| ДОКУМЕНТ |

──────────

Я только что прочитал книгу А. Твардовского («Василия Теркина») и не могу удержаться — прошу тебя, если ты знаком и встречаешься с ним, передай ему, при случае, что я (читатель, как ты знаешь, придирчивый, требовательный) совершенно восхищен его талантом, — это поистине редкая книга: какая свобода, какая чудесная удаль, какая меткость, точность во всем и какой необыкновенный народный, солдатский язык — ни сучка, ни задоринки, ни единого фальшивого, готового, то есть литературно пошлого слова! Возможно, что он останется автором только одной такой книги, начнет повторяться, писать хуже, но даже и это можно будет простить ему за «Теркина».
Телешов, естественно, тут же написал об этом Твардовскому. И тот, конечно, был очень этим отзывом польщен и даже взволнован. Бунин, как известно, никогда не был щедр на похвалу. И даже преклонные годы не смягчили желчность его натуры. («Я стар, сед, сух, но все еще ядовит», — писал он примерно в то же время тому же Телешову.)
Много лет спустя (в 1966-м) Александр Кузьмич Бабореко, влюбленный в Бунина и всю жизнь положивший на исследование самых разных обстоятельств жизни и творчества своего любимого писателя, спросил у Твардовского, ответил ли он тогда на письмо Бунина. Твардовский признался, что нет, к сожалению, не ответил.

──────────

Строки с указанием координат на скриншотах и страницах:
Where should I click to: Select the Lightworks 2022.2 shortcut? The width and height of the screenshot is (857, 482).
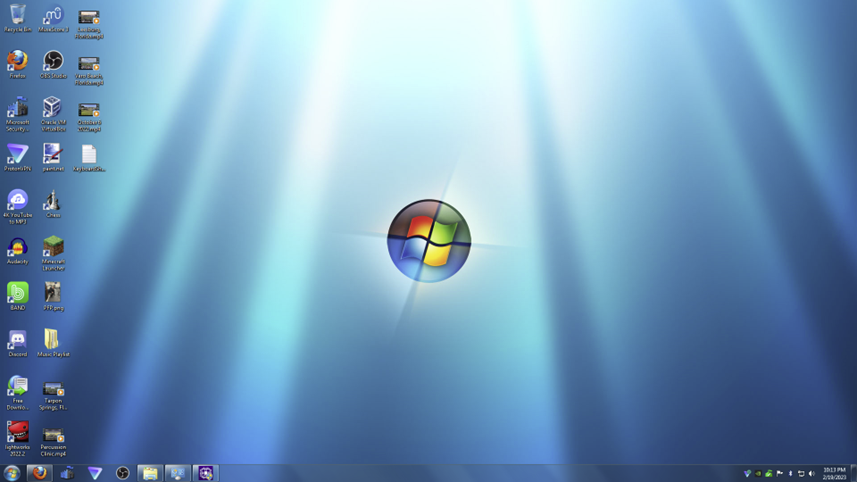click(17, 433)
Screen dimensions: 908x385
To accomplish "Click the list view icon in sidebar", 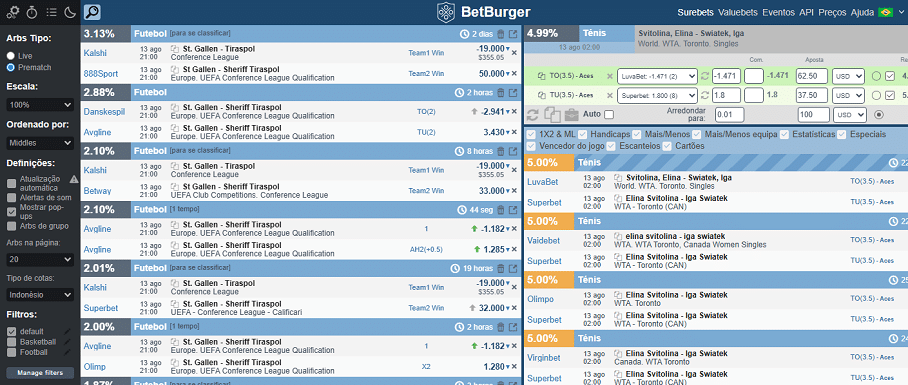I will pos(52,12).
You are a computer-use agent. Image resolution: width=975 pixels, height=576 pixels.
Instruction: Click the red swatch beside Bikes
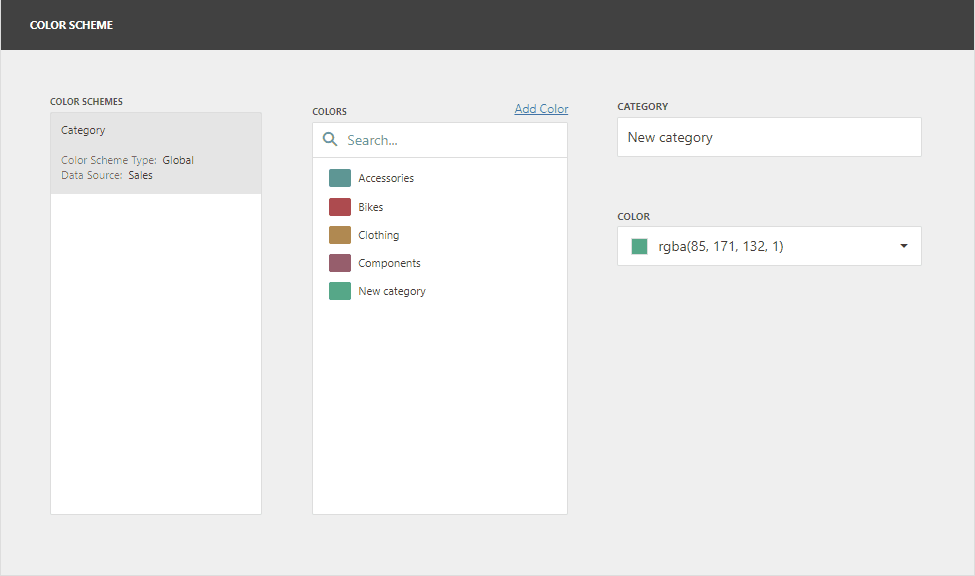point(339,206)
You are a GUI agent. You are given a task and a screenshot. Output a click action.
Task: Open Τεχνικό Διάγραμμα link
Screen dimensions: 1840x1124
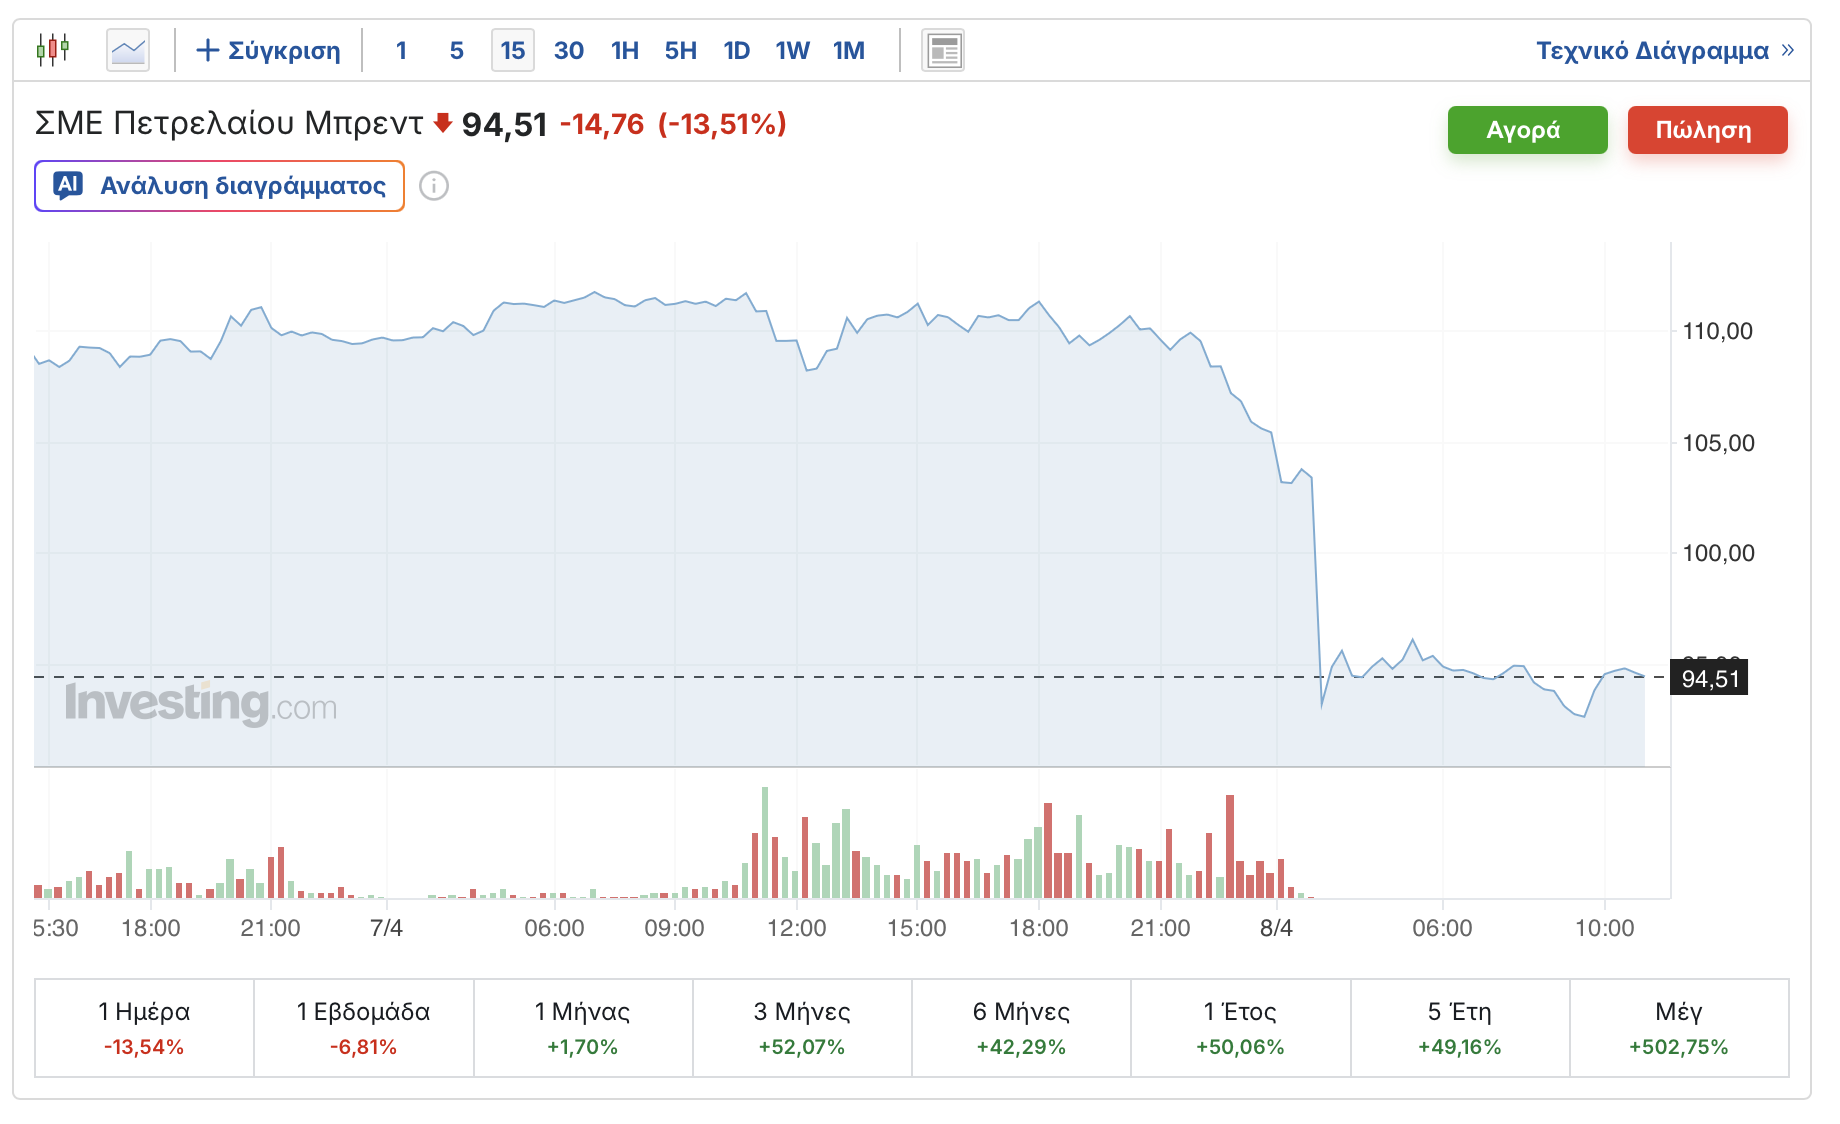tap(1664, 50)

──────────

| ЗАДАЧА 1 |
Переведи на английский язык предложение из документа: «Бунин, как известно, никогда не был щедр на похвалу.»
| ЗАДАЧА 2 |
Выведи строки данных от строки, содержащей "You are a GUI", до последней строки данных включительно в виде таблицы Markdown со столбцами «№» и «Текст», пропустив пустые строки. Изображения в ответ не включай.

| ПОЛНОЕ РЕШЕНИЕ 1 |
Bunin, as is well known, was never generous with praise.

| ПОЛНОЕ РЕШЕНИЕ 2 |
| № | Текст |
|---|---|
| 1 | You are a GUI agent. You are given a task and a screenshot. Output a click action. |
| 2 | Task: Open Τεχνικό Διάγραμμα link |
| 3 | Screen dimensions: 1840x1124 |
| 4 | tap(1664, 50) |